**The task**.
Please state how many lines of the records below contain the word "Seniors". Give the number and nothing else.

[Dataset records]
☆ ☆ ☆ ☆ ☆
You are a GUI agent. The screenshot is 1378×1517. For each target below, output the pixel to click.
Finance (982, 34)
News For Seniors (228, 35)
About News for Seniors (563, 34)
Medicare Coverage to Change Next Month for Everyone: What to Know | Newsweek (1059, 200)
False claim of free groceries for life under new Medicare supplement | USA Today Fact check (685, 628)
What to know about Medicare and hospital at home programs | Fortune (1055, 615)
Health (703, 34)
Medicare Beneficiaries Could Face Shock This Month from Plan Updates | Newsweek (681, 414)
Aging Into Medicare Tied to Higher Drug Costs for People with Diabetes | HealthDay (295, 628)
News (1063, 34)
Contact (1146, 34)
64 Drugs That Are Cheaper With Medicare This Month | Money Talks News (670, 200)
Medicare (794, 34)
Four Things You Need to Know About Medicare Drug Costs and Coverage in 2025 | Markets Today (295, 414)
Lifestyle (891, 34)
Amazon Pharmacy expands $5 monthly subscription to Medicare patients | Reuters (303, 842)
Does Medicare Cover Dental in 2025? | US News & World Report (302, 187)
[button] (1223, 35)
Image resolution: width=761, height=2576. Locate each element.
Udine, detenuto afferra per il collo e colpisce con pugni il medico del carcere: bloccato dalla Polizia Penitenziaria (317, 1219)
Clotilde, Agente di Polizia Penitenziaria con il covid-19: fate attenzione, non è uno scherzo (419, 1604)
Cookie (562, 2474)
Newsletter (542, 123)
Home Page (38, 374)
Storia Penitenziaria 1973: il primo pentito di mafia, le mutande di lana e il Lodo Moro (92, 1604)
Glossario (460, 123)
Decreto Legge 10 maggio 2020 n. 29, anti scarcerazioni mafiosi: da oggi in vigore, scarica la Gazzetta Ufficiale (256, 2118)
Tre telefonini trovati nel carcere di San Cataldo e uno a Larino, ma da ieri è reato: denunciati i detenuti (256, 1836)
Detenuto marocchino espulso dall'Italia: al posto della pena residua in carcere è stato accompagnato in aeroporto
☆ ☆ ☆ ☆ ☆
**Your response**.
2